7. A elevada quantidade de droga apreendida - a saber, mais de 1 Kg (um quilo) de cocaína, acondicionados em aproximadamente 130 (cento e trinta) cápsulas, as quais foram em parte ingeridas por dois dos pacientes -, bem como o objetivo de embarcar com destino à Angola, impedem, a meu ver, o reconhecimento da modalidade privilegiada do crime.

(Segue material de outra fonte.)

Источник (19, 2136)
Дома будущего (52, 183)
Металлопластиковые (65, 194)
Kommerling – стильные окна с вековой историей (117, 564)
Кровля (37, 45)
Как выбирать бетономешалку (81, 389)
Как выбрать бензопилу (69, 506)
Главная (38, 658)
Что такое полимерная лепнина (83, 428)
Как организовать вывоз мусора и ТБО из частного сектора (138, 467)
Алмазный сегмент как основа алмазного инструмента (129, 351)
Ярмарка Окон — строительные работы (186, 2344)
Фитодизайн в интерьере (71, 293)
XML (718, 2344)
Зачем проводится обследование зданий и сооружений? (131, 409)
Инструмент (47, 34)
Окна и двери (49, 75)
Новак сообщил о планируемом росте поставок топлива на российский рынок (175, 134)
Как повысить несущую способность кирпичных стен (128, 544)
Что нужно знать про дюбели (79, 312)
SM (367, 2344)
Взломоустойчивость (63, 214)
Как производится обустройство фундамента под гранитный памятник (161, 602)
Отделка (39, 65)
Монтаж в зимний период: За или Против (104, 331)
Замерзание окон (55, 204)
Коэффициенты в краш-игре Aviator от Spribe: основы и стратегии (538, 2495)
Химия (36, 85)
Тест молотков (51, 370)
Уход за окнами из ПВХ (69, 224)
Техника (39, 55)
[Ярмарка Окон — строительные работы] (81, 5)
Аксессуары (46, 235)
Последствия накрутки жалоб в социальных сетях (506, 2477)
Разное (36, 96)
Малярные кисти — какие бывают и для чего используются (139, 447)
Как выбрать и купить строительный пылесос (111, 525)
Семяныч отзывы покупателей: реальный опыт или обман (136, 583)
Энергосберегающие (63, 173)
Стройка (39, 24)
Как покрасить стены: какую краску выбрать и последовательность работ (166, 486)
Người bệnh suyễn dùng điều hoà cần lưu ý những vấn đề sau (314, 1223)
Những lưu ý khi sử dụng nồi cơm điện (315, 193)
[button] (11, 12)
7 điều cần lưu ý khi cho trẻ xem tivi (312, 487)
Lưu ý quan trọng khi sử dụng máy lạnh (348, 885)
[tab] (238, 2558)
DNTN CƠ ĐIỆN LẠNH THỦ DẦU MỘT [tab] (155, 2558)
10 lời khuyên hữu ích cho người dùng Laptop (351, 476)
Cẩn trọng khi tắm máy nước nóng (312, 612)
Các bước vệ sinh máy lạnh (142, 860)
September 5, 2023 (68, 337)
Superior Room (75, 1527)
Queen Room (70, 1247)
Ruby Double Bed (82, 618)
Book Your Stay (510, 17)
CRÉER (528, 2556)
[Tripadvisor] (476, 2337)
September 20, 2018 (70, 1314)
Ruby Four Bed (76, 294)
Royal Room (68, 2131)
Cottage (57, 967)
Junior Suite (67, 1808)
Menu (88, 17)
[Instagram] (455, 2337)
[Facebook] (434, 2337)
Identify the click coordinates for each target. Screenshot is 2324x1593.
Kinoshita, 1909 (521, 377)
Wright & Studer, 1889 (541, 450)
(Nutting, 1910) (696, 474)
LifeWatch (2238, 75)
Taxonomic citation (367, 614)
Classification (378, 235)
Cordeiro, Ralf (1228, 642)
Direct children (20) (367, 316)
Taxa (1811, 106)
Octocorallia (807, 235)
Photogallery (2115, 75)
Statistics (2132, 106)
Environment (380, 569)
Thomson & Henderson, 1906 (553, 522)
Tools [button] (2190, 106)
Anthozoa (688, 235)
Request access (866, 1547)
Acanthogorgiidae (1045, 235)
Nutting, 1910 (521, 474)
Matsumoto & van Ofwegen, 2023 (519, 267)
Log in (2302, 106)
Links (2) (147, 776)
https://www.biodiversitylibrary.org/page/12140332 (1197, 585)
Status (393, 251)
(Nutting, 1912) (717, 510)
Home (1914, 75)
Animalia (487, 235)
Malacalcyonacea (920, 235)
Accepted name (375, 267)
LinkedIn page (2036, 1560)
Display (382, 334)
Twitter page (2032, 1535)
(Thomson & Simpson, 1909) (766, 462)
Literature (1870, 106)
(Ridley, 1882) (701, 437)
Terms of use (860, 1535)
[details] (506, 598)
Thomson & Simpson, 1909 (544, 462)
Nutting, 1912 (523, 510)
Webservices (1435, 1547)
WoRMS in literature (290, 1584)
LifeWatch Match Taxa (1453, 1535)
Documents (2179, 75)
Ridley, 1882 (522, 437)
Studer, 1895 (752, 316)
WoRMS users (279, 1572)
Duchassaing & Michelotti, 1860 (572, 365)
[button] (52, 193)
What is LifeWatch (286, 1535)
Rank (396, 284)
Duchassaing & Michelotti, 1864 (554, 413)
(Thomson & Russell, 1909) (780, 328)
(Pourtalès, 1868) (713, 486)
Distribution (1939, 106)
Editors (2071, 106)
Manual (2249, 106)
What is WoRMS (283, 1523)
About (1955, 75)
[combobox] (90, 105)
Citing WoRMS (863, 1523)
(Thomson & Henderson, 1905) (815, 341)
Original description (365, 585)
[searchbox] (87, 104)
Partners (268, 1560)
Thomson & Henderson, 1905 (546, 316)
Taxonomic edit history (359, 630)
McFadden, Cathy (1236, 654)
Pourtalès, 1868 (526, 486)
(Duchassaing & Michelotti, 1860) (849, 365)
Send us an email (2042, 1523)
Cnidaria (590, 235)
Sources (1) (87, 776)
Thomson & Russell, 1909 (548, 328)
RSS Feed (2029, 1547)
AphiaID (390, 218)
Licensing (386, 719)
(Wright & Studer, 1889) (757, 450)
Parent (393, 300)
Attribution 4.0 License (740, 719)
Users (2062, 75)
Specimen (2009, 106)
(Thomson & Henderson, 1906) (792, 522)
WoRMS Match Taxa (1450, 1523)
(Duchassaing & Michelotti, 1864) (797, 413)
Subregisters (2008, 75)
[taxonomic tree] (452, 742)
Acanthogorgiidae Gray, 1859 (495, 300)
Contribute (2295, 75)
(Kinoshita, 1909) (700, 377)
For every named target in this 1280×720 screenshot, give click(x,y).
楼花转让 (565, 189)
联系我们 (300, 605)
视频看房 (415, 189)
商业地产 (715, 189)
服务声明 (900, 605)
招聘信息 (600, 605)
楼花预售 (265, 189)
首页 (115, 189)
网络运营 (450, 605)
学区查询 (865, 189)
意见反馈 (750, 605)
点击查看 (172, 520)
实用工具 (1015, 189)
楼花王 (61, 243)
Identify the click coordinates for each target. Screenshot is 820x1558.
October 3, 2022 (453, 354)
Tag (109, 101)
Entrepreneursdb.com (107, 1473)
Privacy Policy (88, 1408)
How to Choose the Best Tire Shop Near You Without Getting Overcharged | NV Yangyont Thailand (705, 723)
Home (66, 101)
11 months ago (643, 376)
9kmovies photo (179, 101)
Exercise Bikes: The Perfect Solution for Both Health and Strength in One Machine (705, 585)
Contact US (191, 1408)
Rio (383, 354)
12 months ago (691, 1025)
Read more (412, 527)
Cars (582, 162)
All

8. Ademais, a mens legis da causa de diminuição de pena seria alcançar aqueles pequenos traficantes, circunstância diversa da vivenciada nos autos, dado o modus operandi do crime e a apreensão de expressiva quantidade de entorpecente, com alto poder destrutivo.

Acórdão

Vistos, relatados e discutidos os autos em que são partes as acima indicadas, acordam os Ministros da Sexta Turma do Superior Tribunal de Justiça, por unanimidade, denegar a ordem de habeas corpus, nos termos do voto do Sr. Ministro Relator. Os Srs. Ministros Celso Limongi (Desembargador convocado do TJ/SP), Haroldo Rodrigues (Desembargador convocado do TJ/CE) e Maria Thereza de Assis Moura votaram com o Sr. Ministro Relator. Presidiu o julgamento a Sra. Ministra Maria Thereza de Assis Moura.